(We have been depressive the last few days, but this is not in response to anything anyone close to us has done and it is not meant to indicate that we are currently feeling suicidal.)
It is always a bad idea to tell someone how unacceptable the choice to kill theirself is. Or to tell others, post-mortem, how unacceptable a suicide victim's choice was.
Because it's not really a choice. It can be a cry for help, it can be a last-ditch escape, but it's never a rational choice in the same way that, say, participating in Nanowrimo is. It's a self-centred choice, but you're never quite so self-centred as when you've become convinced that you shouldn't or don't deserve to exist.
You don't wake up and decide "I want to be really mean to my friends and loved ones today," not any more than a feral fox decides "I'm going to murder a rabbit today." What's necessary for you has suddenly become incompatible with what is convenient, or even necessary, for others. So it doesn't matter how socially, personally, professionally, or even legally unacceptable talking about wanting to kill yourself is, and all that forbidding it does is turn "person at risk of suicide" into an out-caste.

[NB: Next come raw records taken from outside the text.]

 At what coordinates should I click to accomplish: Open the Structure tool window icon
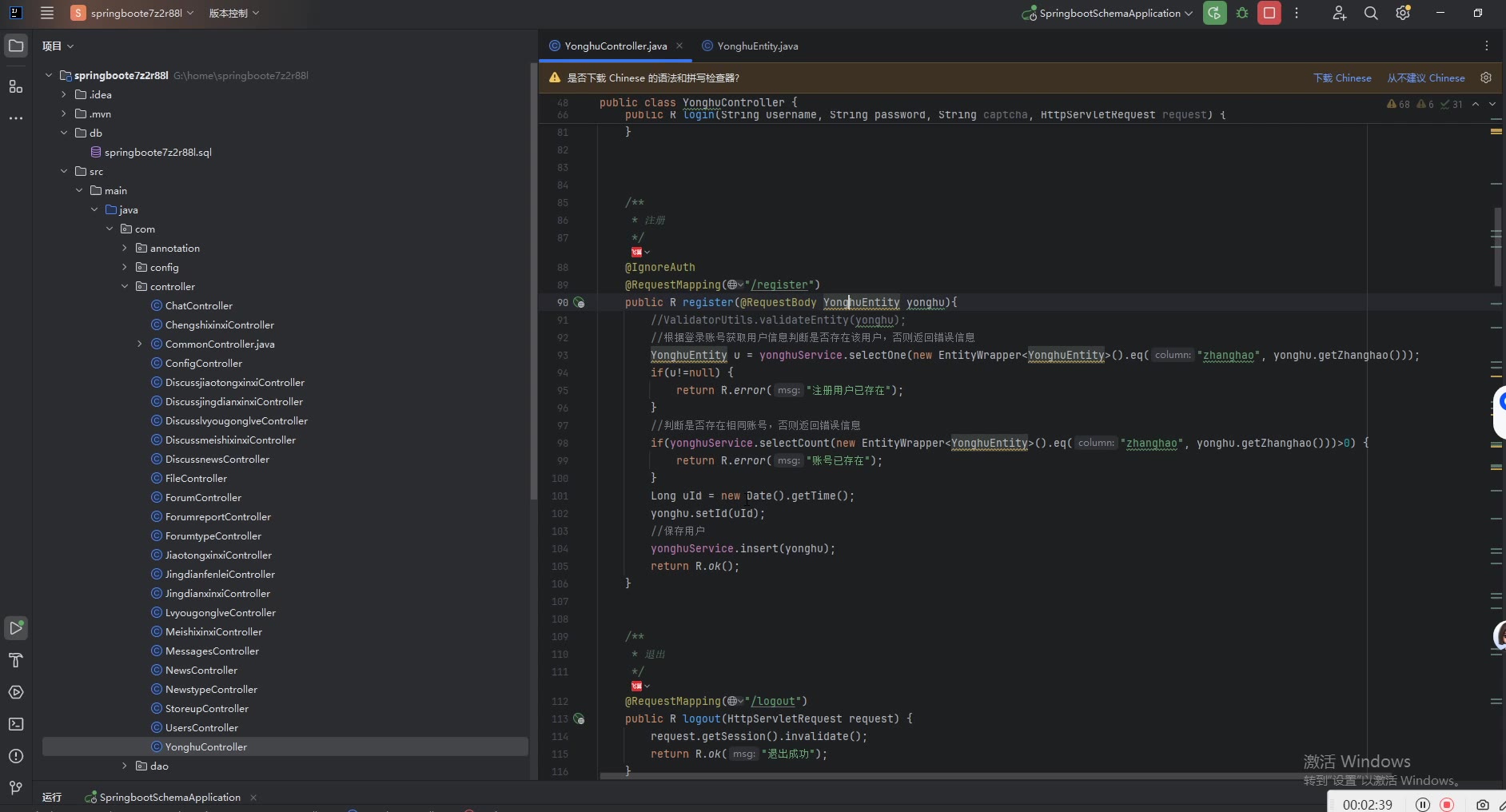pyautogui.click(x=16, y=86)
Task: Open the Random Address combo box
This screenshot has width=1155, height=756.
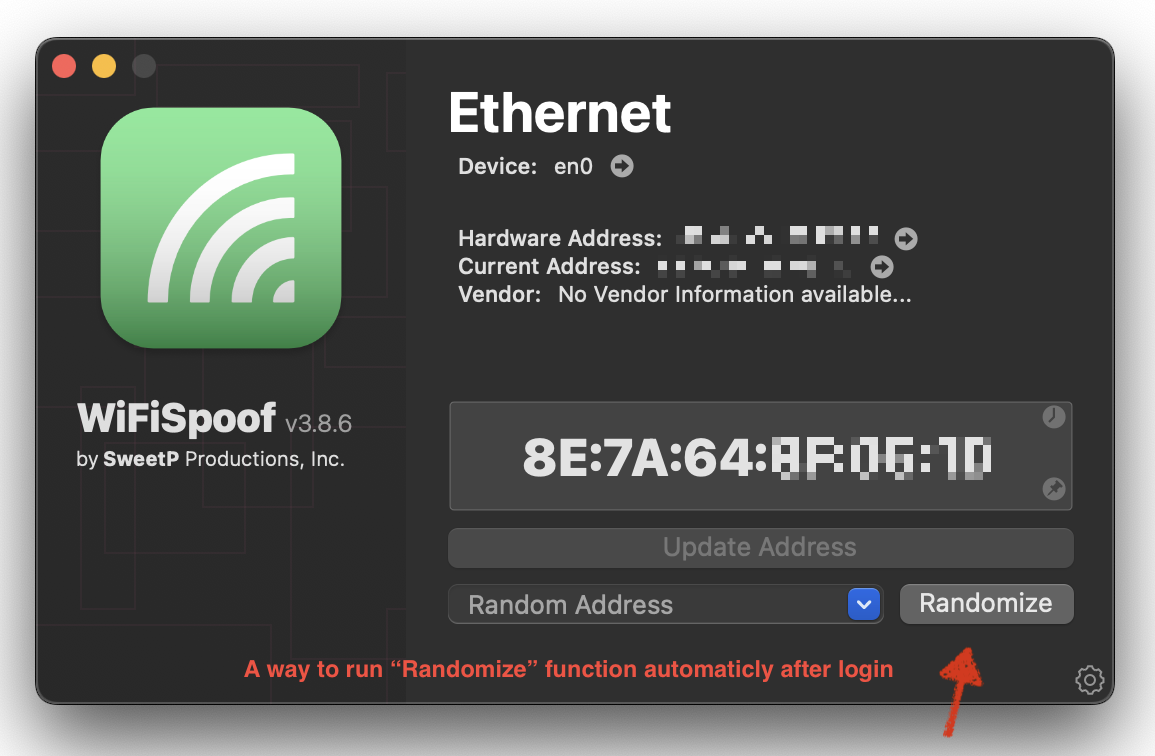Action: coord(666,605)
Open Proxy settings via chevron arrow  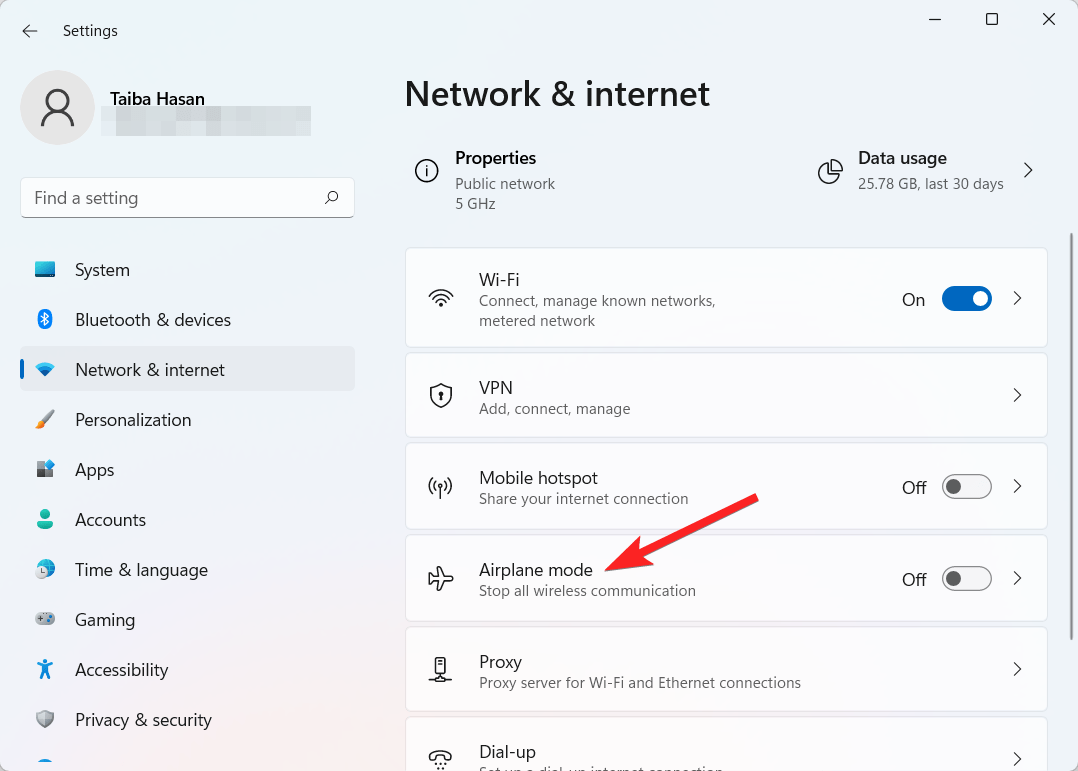click(1017, 670)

Which, in turn, makes suicides more likely, because it places a lot more pressure on these people and makes them less likely to talk about it.
If you personally can't deal with a suicidal person, because of triggers or prejudice or just plain not knowing how to help, it is not your fault for not helping them, because you can't to begin with. You can try to learn to relate, and to educate yourself about the reasons why people feel this way (mostly economic, political, or medical) and what you can do about them. But heroes are called that because they're exceptional, and no one should blame themselves for not being one.
Going on living when you're suicidal is also a heroic act, though. Asking that of someone you care about is understandable, but demanding it of them is wrong. And mocking or threatening them -- like the person at The Major News Site who basically said she would call the police if I didn't tell her I wasn't going to kill myself after a despairing post I made on their forum the day that I lost my job, or a jerk I read about who got banned from FA for trolling a dead furry's suicide note -- is not only wrong wrong wrong, it also makes things worse for everyone going through this.
It places the burden for dealing with suicidal people onto said people themselves. Which doesn't help anyone, least of all the ones who will have to deal with their loss. And if you are one of those people, those supposed friends and loved ones, it sends the message that their being at risk of dying is a problem for you and you expect them to fix it.
Which is more self-centred than wanting to kill yourself in the first place.